Smart and loveable
Active people and families seeking a companion
A firm family favourite, Labradors are quite possibly the world’s most popular dog breed.
Their trainability and friendly, laid-back attitude have made them renowned as smart seeing-eye dogs for the blind as well as effective search and rescue dogs.
Labradors originated in Newfoundland, off the coast of Canada, where they earned their keep retrieving fish and fishing lines for local fishermen. In the 19th Century they were imported to the United Kingdom and crossed with local breeds, creating the Labrador Retriever we know today.
Labradors are attractive, chunky dogs. Their shorthaired coat comes in three colours: yellow, “chocolate” or black. There are two variations within the breed: American and English. Labradors from American stock are lankier than the English type.
An adult Labrador will be around 60 centimetres high and weigh 30 kilograms – though some grow to weigh a lot more. Average life expectancy is 12 to 14 years.
Labradors are loyal, loving and affectionate dogs. They love to socialise with other dogs and people, and are ideally suited to close family life.
Labradors are patient with children and other household pets.
They love to play, especially in the water. Their retriever genes mean they adore games of fetch. However, this also means they can be prone to chew. Toys are a good way to minimise unwanted destruction.
Their lively puppy behaviour continues until the lab matures at about three years old.
Be prepared to keep a close eye on their diet as Labradors love their food.
Even though Labradors are easygoing, they still require at least 30 to 40 minutes of exercise each day.
Big and bouncy, Labradors benefit from socialisation and training from a young age to make sure you are raising a well-rounded and well-behaved pet.

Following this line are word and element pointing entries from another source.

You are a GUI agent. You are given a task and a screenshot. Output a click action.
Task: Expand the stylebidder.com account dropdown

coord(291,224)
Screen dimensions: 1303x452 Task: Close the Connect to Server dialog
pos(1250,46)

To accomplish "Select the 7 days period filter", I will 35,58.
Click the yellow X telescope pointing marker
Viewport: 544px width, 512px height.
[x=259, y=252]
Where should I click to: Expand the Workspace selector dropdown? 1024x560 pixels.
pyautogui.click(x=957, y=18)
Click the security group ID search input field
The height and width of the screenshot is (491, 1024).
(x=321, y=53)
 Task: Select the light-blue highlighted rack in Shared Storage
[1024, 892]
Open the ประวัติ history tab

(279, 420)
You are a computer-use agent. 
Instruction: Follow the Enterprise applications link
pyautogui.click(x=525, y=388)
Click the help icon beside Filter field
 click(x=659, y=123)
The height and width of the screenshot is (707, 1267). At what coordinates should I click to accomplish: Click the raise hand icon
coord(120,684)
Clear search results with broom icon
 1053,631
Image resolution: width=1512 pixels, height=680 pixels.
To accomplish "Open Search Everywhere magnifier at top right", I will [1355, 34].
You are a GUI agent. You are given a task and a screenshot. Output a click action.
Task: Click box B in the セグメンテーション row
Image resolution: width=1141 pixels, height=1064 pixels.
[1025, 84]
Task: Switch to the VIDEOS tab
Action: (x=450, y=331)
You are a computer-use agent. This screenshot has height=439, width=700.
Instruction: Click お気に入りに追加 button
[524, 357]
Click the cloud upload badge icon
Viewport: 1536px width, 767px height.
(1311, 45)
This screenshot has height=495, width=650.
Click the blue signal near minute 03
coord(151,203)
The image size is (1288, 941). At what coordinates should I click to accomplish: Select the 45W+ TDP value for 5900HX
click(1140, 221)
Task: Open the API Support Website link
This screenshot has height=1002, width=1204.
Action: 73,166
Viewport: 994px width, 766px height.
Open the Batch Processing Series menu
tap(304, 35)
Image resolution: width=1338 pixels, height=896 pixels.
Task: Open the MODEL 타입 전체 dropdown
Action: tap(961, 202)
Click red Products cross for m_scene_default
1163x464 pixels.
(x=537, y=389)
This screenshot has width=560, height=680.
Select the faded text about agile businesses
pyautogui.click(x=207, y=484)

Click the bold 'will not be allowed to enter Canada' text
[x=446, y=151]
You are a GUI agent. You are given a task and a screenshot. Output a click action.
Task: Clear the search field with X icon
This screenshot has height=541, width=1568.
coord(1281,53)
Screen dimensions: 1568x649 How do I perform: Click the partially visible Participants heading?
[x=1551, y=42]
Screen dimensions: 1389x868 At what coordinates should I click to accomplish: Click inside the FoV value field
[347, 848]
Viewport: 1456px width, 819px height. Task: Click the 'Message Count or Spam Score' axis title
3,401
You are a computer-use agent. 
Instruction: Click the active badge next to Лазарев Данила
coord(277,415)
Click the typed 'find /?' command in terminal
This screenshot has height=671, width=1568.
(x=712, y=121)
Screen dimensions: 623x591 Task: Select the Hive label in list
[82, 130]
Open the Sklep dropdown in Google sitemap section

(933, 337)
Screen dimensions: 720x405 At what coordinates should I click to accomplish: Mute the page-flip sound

They are also very intelligent and need to be challenged with games and playing fetch, which satisfies their excellent retrieval skills. Without enough mental or physical stimulation they can become destructive.
Labradors are highly trainable with a strong desire to please. They need an owner who will demand they behave and listen to commands.
Labradors are low-maintenance dogs with short coats that only require brushing a few times a week along with the occasional bath to stay in top condition. They will shed, though not as much as a Golden Retriever.
Labradors are reasonably robust dogs.
They can be prone to hip and elbow dysplasia, progressive retinal atrophy (PRA), mast cell tumors and eye disorders.
It is advisable to check the temperament and medical history of a puppy's parents to make sure you get a healthy dog.
Labradors are already chunky and can be greedy overeaters. Just like people, weight control issues can cause or exacerbate any underlying health problems.
Limit their food intake to two healthy meals per day. Leftover food should be removed until the next meal and treats should only be offered occasionally.